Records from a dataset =

╭──

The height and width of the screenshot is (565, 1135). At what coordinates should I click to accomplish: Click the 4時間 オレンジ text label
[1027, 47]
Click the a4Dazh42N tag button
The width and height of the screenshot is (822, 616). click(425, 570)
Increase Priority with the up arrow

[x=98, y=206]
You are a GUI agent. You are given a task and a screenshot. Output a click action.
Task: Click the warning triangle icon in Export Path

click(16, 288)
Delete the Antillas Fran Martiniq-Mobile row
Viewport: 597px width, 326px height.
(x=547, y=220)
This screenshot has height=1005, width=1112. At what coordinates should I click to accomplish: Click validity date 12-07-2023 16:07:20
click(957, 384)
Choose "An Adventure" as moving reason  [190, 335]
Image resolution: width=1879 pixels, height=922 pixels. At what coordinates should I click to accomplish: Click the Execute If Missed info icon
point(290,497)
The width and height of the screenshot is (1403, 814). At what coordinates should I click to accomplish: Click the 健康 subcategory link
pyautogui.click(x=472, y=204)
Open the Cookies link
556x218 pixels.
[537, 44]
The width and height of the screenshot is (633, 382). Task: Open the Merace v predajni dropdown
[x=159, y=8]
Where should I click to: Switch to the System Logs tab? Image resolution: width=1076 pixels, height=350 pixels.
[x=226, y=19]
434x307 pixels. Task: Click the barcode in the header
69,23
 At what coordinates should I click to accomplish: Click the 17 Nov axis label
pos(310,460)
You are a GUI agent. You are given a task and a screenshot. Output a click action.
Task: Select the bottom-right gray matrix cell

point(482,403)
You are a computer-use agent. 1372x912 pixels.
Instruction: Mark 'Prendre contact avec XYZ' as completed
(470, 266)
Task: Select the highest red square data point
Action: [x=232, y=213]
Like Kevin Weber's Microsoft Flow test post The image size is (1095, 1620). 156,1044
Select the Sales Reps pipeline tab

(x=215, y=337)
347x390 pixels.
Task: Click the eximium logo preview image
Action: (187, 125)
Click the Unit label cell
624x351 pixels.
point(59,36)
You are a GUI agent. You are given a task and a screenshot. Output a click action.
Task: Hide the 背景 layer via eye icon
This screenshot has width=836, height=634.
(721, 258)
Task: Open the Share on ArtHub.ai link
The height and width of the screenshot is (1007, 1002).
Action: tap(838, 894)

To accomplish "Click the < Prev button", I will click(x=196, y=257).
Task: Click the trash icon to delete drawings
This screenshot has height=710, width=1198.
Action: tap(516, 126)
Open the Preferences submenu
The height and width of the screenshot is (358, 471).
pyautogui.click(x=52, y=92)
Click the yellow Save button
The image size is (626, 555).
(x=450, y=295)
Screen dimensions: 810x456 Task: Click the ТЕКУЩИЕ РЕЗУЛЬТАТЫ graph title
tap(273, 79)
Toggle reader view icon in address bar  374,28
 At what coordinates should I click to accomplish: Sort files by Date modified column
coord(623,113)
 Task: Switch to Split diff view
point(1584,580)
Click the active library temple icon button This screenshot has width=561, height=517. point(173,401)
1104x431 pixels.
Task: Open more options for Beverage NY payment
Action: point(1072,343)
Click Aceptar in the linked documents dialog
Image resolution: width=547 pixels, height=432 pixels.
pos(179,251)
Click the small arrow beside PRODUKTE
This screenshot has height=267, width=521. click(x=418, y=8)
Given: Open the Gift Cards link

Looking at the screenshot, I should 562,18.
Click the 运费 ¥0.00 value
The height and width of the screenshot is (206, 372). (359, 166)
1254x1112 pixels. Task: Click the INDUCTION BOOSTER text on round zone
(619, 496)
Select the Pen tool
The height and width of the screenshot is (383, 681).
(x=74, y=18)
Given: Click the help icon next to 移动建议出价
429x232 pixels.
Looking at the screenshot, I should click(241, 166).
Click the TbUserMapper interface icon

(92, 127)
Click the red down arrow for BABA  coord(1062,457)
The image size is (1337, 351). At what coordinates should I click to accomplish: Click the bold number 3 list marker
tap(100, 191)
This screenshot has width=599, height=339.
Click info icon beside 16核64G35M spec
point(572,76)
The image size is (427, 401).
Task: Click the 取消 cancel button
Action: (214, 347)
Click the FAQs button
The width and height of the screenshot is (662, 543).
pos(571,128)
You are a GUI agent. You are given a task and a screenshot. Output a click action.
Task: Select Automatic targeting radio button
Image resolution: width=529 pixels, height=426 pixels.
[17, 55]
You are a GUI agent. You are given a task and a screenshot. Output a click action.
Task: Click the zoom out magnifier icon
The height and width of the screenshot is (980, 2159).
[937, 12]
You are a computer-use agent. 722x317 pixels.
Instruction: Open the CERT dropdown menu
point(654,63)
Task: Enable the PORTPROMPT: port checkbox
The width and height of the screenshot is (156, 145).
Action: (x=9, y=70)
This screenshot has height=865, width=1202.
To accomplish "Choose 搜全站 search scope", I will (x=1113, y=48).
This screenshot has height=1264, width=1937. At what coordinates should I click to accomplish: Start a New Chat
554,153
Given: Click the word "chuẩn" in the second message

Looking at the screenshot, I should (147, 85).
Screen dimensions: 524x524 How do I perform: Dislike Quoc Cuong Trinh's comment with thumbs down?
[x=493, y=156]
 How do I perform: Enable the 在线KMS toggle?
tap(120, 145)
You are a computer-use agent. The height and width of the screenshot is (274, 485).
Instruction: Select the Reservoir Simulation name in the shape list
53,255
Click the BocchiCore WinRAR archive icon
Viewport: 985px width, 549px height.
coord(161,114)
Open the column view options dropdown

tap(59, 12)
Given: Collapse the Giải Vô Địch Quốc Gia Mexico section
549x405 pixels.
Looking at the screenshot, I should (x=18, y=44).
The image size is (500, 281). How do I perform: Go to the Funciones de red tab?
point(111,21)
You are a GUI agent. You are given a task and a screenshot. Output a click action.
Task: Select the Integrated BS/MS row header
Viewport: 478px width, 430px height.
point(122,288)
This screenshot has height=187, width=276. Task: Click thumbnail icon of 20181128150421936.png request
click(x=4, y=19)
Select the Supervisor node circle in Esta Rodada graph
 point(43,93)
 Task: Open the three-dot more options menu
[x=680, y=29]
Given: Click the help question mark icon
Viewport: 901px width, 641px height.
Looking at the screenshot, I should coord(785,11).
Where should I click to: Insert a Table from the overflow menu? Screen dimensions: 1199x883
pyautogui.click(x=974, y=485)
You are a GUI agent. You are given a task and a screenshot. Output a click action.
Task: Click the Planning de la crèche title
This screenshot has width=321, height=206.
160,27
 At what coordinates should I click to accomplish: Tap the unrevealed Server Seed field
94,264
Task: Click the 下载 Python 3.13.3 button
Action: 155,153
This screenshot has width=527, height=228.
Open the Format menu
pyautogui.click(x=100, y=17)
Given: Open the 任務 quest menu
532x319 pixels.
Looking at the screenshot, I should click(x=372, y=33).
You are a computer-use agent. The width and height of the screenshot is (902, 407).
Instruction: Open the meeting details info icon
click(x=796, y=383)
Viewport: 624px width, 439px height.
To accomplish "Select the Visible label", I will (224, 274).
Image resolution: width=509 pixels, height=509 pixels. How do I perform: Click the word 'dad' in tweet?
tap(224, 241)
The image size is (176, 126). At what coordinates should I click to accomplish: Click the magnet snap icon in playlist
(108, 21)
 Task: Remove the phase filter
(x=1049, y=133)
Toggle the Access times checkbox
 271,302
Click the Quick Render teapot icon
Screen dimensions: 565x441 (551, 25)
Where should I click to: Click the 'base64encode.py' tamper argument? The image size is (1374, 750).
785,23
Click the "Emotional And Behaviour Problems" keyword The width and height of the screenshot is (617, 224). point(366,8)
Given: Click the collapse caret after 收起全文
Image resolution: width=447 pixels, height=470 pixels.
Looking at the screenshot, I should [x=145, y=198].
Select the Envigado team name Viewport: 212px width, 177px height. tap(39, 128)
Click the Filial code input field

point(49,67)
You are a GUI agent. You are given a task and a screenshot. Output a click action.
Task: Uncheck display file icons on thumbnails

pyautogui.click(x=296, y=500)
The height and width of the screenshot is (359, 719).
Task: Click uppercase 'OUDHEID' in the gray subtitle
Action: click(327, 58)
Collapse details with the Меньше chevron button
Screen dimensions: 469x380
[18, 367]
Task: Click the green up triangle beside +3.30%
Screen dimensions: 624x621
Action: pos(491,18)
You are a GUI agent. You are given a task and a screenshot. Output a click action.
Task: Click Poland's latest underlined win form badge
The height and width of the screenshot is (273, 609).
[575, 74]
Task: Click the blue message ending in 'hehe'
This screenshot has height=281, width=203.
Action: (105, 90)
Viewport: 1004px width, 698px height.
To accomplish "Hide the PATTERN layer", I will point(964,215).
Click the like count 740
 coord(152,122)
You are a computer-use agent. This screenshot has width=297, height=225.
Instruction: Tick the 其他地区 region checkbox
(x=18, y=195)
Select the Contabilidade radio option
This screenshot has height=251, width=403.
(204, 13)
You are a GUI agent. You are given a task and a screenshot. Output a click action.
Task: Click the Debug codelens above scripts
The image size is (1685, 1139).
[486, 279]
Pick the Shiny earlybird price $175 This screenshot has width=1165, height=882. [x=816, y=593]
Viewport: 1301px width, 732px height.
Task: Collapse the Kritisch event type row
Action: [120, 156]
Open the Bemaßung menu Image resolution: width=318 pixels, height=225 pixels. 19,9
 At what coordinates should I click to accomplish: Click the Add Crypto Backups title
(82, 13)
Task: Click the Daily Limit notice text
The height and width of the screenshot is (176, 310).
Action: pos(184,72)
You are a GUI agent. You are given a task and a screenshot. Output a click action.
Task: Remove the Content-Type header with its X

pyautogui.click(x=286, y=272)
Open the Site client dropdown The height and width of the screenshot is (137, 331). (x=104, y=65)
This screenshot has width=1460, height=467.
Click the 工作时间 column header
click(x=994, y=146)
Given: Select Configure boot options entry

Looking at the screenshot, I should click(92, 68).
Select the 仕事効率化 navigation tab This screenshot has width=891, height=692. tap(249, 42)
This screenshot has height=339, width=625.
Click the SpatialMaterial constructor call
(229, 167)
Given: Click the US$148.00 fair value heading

╰──

Exercise prompt =
Set down the lines of the data from the line containing "Given: Click the word" up to and including the line containing "tap(59, 12)", reproducing them without any change.

Completed task =
Given: Click the word "chuẩn" in the second message

Looking at the screenshot, I should (147, 85).
Screen dimensions: 524x524 How do I perform: Dislike Quoc Cuong Trinh's comment with thumbs down?
[x=493, y=156]
 How do I perform: Enable the 在线KMS toggle?
tap(120, 145)
You are a computer-use agent. The height and width of the screenshot is (274, 485).
Instruction: Select the Reservoir Simulation name in the shape list
53,255
Click the BocchiCore WinRAR archive icon
Viewport: 985px width, 549px height.
coord(161,114)
Open the column view options dropdown

tap(59, 12)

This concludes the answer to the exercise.